Postępowania zakończyły się wygaszeniem mandatów burmistrzów Bodzentyna i Chęcin oraz wójtów Górna, Rudy Malenieckiej, Słupi i Pacanowa. Wszyscy włodarze zaskarżyli postanowienia komisarza do WSA.
Wójt Pacanowa twierdził, że umowę z poprzednim pracodawcą - Kuratorium Oświaty w Kielcach - rozwiązał już w 2006 r., gdy po raz pierwszy wygrał wybory. Zdaniem wójta błędne informacje o jego urlopowaniu, jakie otrzymywał z kuratorium przez dwie pierwsze kadencje samorządowe, wynikały zapewne z pomyłki pracownika tej instytucji.

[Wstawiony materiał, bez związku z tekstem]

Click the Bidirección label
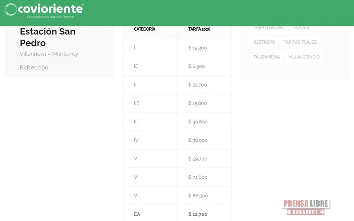The height and width of the screenshot is (221, 354). [x=34, y=67]
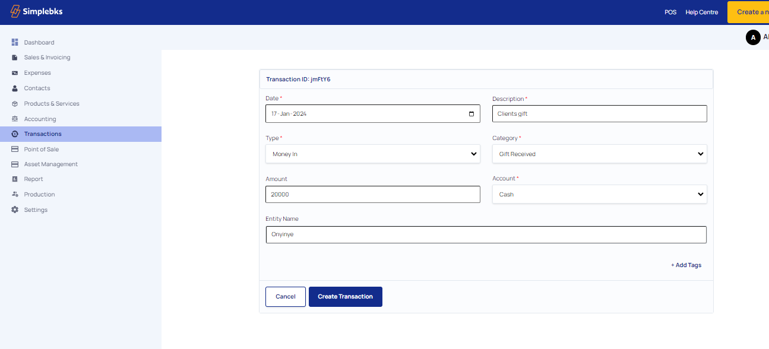This screenshot has height=349, width=769.
Task: Open the Account dropdown showing Cash
Action: [600, 194]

W ocenie sądu wykładnia przepisów kodeksu wyborczego wskazuje, że w sytuacji łączenia funkcji wójta z zatrudnieniem w administracji publicznej o wygaśnięciu jego mandatu może decydować tylko rada gminy, a nie komisarz wyborczy.
Ponadto - jak tłumaczył sędzia Jacek Czaja – komisarz wyborczy może wygasić mandat tylko wtedy, gdy stan faktyczny nie budzi wątpliwości i nie wymaga przeprowadzenia postępowania dowodowego. Natomiast w przypadku wójta Pacanowa są poważne wątpliwości co do tego, czy w momencie wygrania wyborów był on nadal pracownikiem kuratorium. Sąd ustalił, że w aktach osobowych wójta znajdują się sprzeczne dokumenty, z których wynika z jednej strony, że stosunek pracy ustał i wydano świadectwo pracy, a z drugiej - dalej były wydawane zgody na urlop bezpłatny.
Wcześniej kielecki WSA, po rozpatrzeniu spraw włodarzy z Chęcin, Górna, Rudy Malenieckiej i Słupi, także uchylił postanowienia komisarza wyborczego wygaszające ich mandaty. Zdaniem sądu, gdy w określonym czasie włodarz nie zrzeka się wcześniej sprawowanej funkcji, postanowienie o wygaszeniu mandatu stwierdza nie komisarz wyborczy, a rada gminy. W sprawie mandatu burmistrza Bodzentyna swoje postanowienie uchylił komisarz wyborczy.